I admire that about her, hard working and willing to sacrifice. I mean I think I’m a hard worker too but I don’t think I will ever be as a hard worker as she is. I don’t think I’d have the courage to go through basic training at the age of 42 or be able to complete 2 miles in 15 minutes.

Also I don’t think I have the guts to rebel against my family whereas my mother went against her parents’ wish by going to school and get a higher education instead of going into the job force right out of high school like her siblings. At the moment, my mother’s the only one in her family with a college degree and just so happens be the least favorite person in not only my grandfather’s mind but everyone else’s mind. I guess that makes her the unsung hero in her family.

*****

I have exactly 20 hours to myself this week and I intend to cherish every bit of it. Yes, I’m the only one who’s off this week. My mother has work and aunt and cousin has school. So now, I need to eat, go to the gym, and work on rewriting the novel I’ve been working for the past year.

See you tomorrow. 🙂

Proving my Generosity


I thought about doing the daily prompt today. Then again, I’m only in my early 20’s. And because of the wonderful doctors who somewhat cured me of my genetic disorder, okay, not cured specifically, more like prolonged my livelihood past my 30’s. My point, it’s a little too soon for me to have a bucket list let alone an anti-bucket list, if I even decide to have one.
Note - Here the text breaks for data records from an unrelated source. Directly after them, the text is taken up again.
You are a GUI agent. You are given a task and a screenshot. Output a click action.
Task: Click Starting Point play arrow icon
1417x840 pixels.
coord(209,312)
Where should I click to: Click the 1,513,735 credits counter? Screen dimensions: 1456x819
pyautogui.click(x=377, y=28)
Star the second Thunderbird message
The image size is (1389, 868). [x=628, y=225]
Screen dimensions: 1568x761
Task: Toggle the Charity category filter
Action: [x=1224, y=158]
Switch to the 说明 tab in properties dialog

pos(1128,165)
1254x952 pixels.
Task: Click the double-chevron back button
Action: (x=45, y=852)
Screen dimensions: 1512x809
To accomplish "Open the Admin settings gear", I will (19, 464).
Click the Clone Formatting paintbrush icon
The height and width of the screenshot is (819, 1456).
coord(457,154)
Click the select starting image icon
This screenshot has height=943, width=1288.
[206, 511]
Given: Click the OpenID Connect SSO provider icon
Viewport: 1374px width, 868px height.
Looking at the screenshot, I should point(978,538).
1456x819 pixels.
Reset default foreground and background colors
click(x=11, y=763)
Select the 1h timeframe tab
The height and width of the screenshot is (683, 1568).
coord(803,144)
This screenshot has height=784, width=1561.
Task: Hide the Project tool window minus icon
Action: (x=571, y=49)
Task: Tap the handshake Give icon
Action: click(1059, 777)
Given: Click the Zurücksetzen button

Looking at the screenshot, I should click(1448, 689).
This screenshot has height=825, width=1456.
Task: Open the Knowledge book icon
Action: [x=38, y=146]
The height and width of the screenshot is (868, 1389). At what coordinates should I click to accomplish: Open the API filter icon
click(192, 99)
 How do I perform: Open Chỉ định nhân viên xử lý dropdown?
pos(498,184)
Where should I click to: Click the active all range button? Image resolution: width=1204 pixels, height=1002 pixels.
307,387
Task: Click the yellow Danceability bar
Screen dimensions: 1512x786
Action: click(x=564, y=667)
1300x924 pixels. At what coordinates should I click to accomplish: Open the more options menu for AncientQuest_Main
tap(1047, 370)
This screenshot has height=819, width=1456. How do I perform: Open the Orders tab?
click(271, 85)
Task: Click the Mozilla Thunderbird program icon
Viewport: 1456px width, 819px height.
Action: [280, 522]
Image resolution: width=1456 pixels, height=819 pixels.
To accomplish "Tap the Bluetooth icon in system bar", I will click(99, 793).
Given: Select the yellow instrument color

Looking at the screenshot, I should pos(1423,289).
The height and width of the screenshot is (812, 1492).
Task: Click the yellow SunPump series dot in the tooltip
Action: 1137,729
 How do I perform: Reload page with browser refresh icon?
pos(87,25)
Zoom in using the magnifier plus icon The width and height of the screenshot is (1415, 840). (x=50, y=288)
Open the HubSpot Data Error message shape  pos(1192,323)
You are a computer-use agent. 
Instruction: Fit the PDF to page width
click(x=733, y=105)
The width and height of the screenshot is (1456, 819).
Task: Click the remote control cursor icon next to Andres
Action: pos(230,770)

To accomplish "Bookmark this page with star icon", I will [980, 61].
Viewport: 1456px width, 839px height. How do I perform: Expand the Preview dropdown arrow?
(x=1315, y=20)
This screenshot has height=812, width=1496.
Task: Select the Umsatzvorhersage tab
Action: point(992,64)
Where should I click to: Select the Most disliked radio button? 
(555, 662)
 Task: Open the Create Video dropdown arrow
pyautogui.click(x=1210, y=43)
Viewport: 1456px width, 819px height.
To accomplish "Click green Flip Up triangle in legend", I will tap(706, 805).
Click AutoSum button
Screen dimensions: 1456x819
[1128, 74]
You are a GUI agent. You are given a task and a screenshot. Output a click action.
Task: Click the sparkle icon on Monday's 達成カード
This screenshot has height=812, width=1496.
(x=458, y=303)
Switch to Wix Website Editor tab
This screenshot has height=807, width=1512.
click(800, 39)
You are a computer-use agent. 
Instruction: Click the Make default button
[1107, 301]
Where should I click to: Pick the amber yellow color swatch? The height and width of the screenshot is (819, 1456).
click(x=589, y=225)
Anyway, I got into a small argument with my mother on Friday because my aunt was whining her clothes got ruined from painting the rental home. My mom said it’s because I wouldn’t spare some of my clothes. Well, I’m sorry but I never said to buy this house, my aunt did and I’ve got plenty of clothes ruined from painting houses. Does it mean now that she doesn’t get to sacrifice some of her clothes?

I lost my temper and screamed at my mom because she kept calling me selfish. What made me lose my temper wasn’t what she called me but how she said it, in that mocking tone, like a tease. I don’t like to be teased or mocked.

I kept telling her I don’t have any clothes to spare. It’s not because I’m sentimental and selfish either, it’s because I really don’t have any. Most of my clothes are brand-new, purchased in the recent months, less than a year old. Besides, most of my clothes are short-sleeved and twice as big as what my aunt owned and my aunt’s like a Quaker, I’ve never seen her in anything less than a long-sleeves turtleneck, long pants, and childishly colorful socks.

So my aunt wore one of her turtlenecks and jeans that day and she and my mom spent the whole day Friday painting the rental home while I spent the day running around town on my own. Her turtleneck and jeans were slightly ruined (splattered by paint) but she was reluctant to throw it away unlike my mother. So it’s currently soaking in a large bucket of water downstairs in the laundry room.

It was completely wrong of my mom to call me selfish. I am not a selfish person, if anything, I’m unselfish. If I’m selfish, I would’ve kept all my food to myself instead of sharing it with everyone else. I wouldn’t have allowed anyone else to watch TV or use my internet.

So I spent the entire day yesterday proving to everybody I’m not selfish. We went out for dim sum and morning tea for the first time in months and I paid for it with my own money. I even threw in a generous 20% tip because we occupied the table for so long.

Then when we went to the Chinese supermarket and bought enough grocery to hopefully last more than a week this time, I once again paid for it out of my own money. I felt kind of gut-wrenching when I swiped that card because I’ve never spent more than $100 a day except when I get my course material for school and tuition payment due date. But it proved my point. I am not a selfish person. End of discussion.